** Opening Data supplied block **

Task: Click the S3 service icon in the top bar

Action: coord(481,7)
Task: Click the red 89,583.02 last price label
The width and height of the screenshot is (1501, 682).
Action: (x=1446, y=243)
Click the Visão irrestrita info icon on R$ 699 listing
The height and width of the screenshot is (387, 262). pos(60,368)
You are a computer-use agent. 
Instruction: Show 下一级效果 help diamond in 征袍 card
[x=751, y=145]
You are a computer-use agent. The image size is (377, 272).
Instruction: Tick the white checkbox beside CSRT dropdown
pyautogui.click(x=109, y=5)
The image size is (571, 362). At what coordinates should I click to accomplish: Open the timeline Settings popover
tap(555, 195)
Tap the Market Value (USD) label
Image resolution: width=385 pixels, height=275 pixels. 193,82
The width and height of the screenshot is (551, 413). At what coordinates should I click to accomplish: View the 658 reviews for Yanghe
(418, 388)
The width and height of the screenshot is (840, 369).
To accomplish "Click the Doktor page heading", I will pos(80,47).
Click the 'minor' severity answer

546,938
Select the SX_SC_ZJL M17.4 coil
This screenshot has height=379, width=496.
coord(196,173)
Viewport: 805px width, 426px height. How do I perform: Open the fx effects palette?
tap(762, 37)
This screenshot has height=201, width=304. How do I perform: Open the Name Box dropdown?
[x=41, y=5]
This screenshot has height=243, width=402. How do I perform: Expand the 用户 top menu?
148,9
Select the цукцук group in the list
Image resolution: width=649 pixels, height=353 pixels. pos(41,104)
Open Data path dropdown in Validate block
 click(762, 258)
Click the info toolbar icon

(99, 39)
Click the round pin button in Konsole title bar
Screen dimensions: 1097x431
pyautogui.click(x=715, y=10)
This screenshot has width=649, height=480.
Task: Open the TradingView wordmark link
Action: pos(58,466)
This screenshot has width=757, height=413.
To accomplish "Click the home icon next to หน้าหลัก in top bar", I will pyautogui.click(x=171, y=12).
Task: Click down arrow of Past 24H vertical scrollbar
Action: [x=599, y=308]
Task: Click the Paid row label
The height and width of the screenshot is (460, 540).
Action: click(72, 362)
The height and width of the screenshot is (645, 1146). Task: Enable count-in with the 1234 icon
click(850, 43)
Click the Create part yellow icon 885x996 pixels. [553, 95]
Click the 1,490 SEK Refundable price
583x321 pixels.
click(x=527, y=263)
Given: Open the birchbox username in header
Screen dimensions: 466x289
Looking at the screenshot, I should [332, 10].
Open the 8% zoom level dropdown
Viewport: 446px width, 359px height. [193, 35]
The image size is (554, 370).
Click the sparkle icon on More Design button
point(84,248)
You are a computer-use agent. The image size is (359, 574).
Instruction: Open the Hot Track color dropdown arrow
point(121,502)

** Closing Data supplied block **

About this exercise: Check each line of the records for the string "agent" and state how many lines contain it. Give only the number.

Problem solution: 3